Similarly, \cite{vos2021groot} presents an exact analytical solution
for the worst-case gini-impurity score under an adversarial
perturbation that can be computed in $\mathcal{O}(1)$ time. The work
proves in particular that the robust loss function used in the split
construction process is concave and can thus be solved analytically.
However, the solution is specific to the gini-impurity score and the
construction of  independent classification trees. Therefore, it  cannot be
used to build boosted ensembles or trees for other tasks. 

Other methods have been proposed to determine an upper bound on the robust 
loss over boosted ensembles and to train successive trees that minimize 
this loss. In particular, \cite{andriushchenko2019provably} introduces a 
method for obtaining an upper bound on the robust loss for binary 
classification tasks using a margin-based loss function over the 
ensemble, with a computational complexity of $\mathcal{O}(n)$. 
This approach is further optimized in \cite{fprdt2022}, where a 0-1 
loss function is employed for AdaBoost ensembles~\citep{adaboost}, 
resulting in a robust loss computation per split in $\mathcal{O}(1)$ time. 
However, these formulations are tailored specifically for classification 
tasks and are not easily extended to other domains. Moreover, 
the optimization in \cite{fprdt2022} exploits unique properties 
of the 0-1 loss function, rendering the approach inapplicable 
to other convex loss functions. In contrast, our method provides an 
analytical solution for an upper bound on the robust loss that can be 
applied to any loss function, thereby offering greater flexibility 
and broader applicability across various tasks.
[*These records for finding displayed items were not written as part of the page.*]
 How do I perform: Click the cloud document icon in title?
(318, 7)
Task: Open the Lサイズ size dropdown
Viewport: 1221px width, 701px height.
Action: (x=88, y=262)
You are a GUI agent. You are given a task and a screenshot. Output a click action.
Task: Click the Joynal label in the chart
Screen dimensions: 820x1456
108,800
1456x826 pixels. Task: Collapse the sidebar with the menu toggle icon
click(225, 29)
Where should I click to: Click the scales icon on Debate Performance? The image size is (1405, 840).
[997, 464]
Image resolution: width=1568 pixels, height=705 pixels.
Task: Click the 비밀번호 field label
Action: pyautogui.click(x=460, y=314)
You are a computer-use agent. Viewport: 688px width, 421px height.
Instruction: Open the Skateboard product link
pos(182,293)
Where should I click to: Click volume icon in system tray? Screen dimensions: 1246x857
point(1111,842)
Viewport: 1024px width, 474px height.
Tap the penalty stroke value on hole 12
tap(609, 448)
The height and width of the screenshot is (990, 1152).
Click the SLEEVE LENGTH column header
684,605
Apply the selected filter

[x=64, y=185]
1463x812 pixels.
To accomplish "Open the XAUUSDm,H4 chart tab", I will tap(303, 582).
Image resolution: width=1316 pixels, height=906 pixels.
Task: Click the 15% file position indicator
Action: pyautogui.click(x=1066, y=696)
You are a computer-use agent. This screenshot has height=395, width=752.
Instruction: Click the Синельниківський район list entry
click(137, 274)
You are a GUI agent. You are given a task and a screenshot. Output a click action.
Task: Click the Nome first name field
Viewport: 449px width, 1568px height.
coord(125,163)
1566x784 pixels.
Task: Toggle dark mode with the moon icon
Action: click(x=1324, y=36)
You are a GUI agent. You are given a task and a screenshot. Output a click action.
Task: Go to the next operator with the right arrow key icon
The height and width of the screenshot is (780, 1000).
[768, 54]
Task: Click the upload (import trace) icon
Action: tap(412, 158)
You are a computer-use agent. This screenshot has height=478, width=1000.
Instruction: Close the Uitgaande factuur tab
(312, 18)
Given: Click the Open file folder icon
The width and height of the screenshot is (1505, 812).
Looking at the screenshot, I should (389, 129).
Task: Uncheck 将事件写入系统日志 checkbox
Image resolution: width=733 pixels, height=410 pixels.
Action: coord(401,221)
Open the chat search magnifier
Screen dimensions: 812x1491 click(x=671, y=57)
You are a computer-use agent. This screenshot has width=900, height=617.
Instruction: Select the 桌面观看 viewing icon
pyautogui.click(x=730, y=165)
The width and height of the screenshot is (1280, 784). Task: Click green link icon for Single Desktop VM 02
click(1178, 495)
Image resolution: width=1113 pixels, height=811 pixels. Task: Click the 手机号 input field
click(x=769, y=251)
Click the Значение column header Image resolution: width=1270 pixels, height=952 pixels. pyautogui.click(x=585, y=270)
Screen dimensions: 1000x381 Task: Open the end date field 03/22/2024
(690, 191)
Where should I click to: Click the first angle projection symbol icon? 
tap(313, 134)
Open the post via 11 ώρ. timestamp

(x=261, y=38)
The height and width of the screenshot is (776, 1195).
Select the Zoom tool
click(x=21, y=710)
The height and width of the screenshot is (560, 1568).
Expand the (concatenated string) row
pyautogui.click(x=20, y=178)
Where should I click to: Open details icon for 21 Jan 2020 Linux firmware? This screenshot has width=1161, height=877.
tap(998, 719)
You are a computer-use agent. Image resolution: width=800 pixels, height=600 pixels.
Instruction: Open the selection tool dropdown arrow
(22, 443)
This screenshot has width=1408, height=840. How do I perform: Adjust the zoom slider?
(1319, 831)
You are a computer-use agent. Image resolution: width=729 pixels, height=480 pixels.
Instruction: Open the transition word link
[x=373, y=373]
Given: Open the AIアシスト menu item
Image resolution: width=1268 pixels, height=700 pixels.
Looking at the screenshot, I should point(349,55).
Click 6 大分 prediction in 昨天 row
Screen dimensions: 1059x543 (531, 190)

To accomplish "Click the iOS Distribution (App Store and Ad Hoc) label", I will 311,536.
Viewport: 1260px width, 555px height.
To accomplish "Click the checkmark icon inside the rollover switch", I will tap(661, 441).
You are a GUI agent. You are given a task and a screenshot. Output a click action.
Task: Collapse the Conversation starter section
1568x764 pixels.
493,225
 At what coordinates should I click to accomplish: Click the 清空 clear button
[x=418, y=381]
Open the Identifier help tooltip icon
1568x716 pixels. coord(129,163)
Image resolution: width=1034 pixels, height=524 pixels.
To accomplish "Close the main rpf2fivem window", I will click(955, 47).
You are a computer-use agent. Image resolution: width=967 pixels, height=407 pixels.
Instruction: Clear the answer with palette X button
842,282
Similarly to~\cite{chen2019training}, our  work targets the computation
of robust splitting scores. However, instead of considering an
approximate heuristic to estimate the robust loss, we propose an
efficient analytical solution that computes an upper bound on the
worst-case loss in $\mathcal{O}(1)$ time using a linear relaxation
formulation of the splitting score used in an XGBoost tree. As the
XGBoost algorithm constructs successive trees to minimise a second
order Taylor approximation of the loss function, our method supports
all differentiable loss functions and can be applied across various
tasks. 

Other related works propose more computationally intensive approaches, 
such as MILP formulations for robust optimal trees~\citep{vos2022optimal}, and
post-training methods to prune and relabel tree leaves~\citep{vos2022relabelling}, 
to achieve robustness. 
However, due to their exponential or high polynomial time complexity, 
these methods are impractical for large-scale datasets compared to our approach.